Ecosystem parameters can be classified as “site specific” (varying among sites but not among years), “year specific’ (varying among years but not among sites) or “stochastic” or “mixed” (varying among sites and years). The classification allows inferences about factors controlling each parameter. Site specific parameters are influenced by factors intrinsic to each site; year specific parameters by conditions in a particular year, e.g. weather; and stochastic or mixed parameters by a complex interaction among site and year specific parameters.

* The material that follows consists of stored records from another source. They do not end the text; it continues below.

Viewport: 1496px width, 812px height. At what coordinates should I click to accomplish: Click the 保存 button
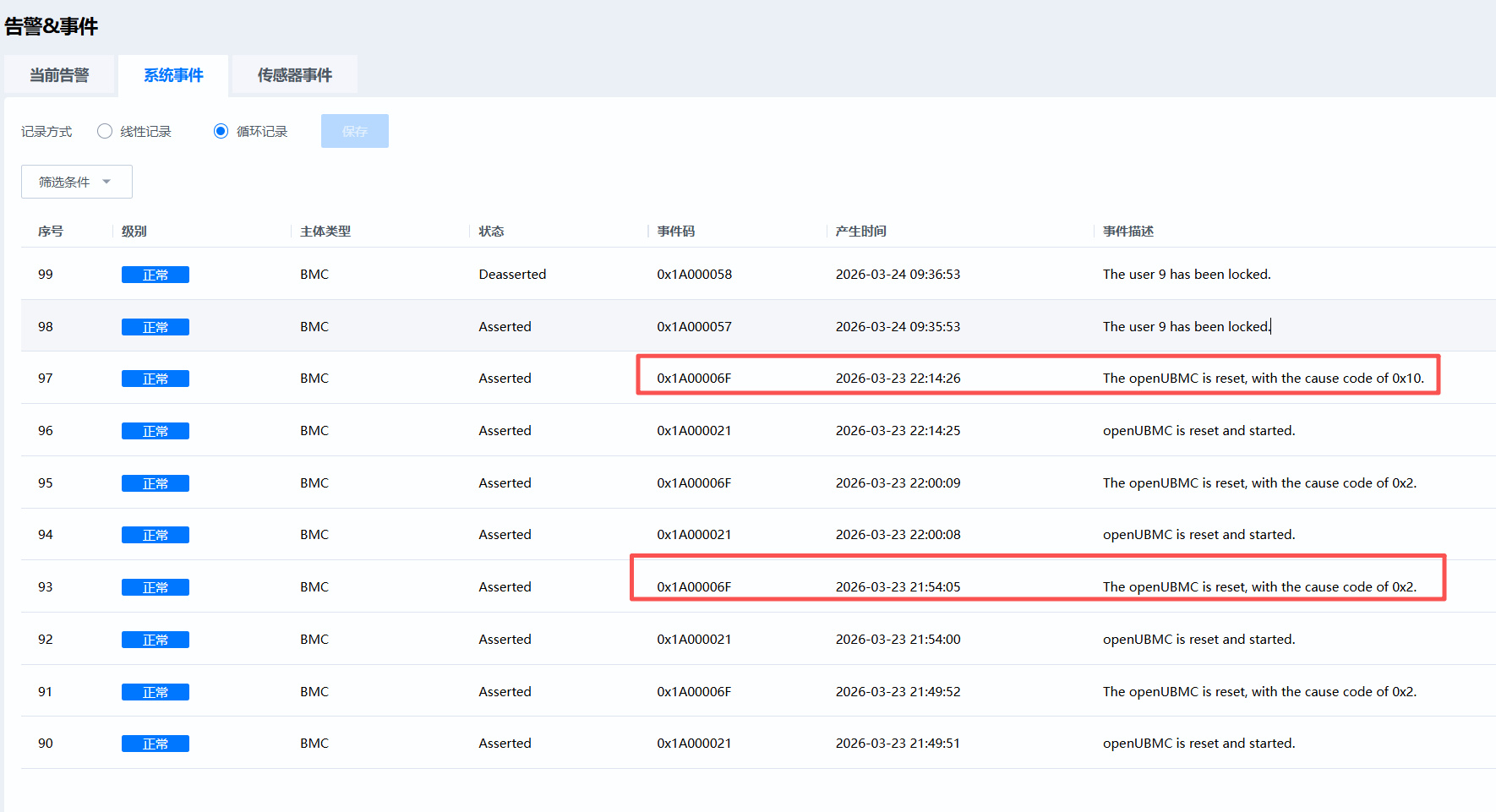pos(354,131)
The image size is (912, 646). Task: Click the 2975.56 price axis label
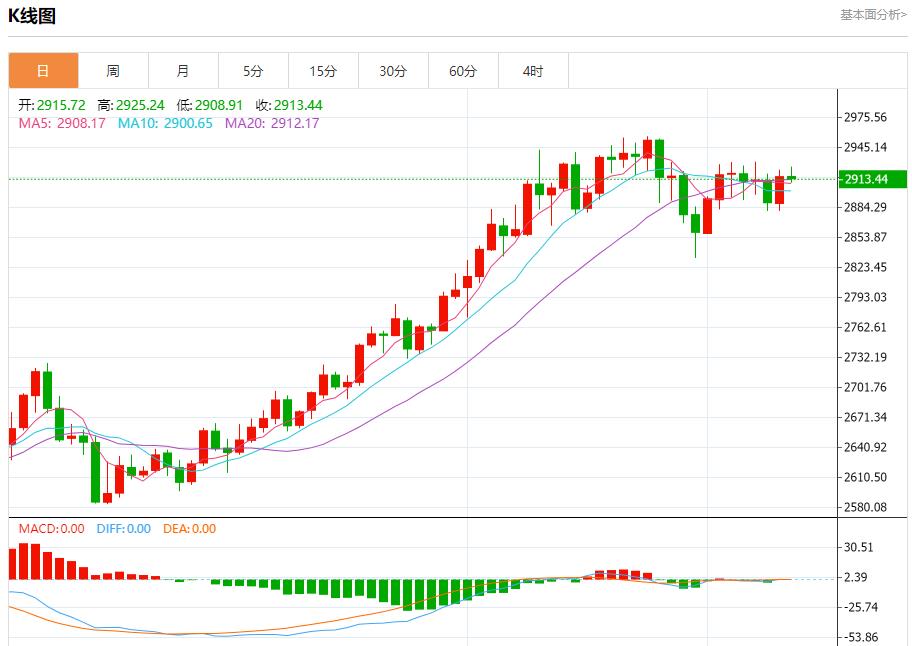[x=865, y=117]
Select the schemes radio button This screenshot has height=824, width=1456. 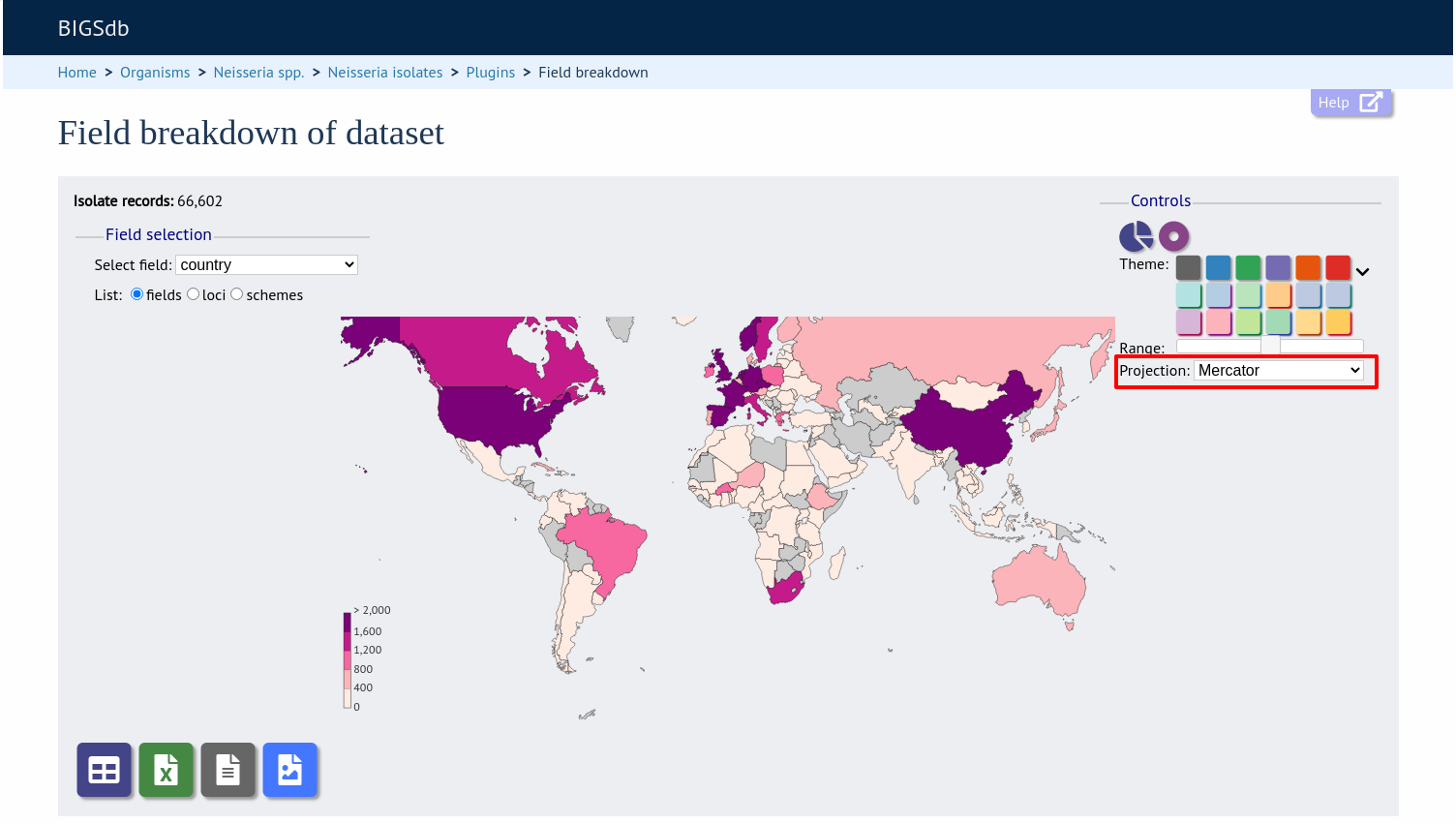(x=236, y=294)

We are demonstrating the utility of this approach with 11 years of Birge-and-Juday zooplankton data on 5 lakes and analyses of our first 5- years of LTER data on a wide variety of hydrologic, geologic, and biologic variables, considering each of our 7 lakes as a site. The indices of spatial and temporal variation are not ecosystem specific and we believe they can be extended to form a new basis for intersite analyses and comparisons among aquatic and terrestrial ecosystems.

Primary production measurements on Crystal, Little Rock, Sparkling, and Trout Lakes are available since 1985 for comparative intersite analyses. We are using C-14 and laboratory incubation methods to generate daily and annual production of the entire water columns.

Groundwater input to a lake’s hydrologic budget strongly influences the response of the lake to atmospheric deposition. Anderson and Bowser (1986, Water Resources Research 22:1101-1108) estimate significant time lags in lake acidification dependent on the extent that precipitation mixes with the groundwater before entering the lake and on the weathering reactions that occur in the groundwater.

Carl Bowser is on sabbatical working with Tom Winter at the USGS In Denver this year: Dave Armstrong has taken on his LTER responsibilities for the year. Tim Allen has joined our core of Wisconsin faculty committed to the LTER program and is interested in applying hierarchy theory to site and intersite analyses.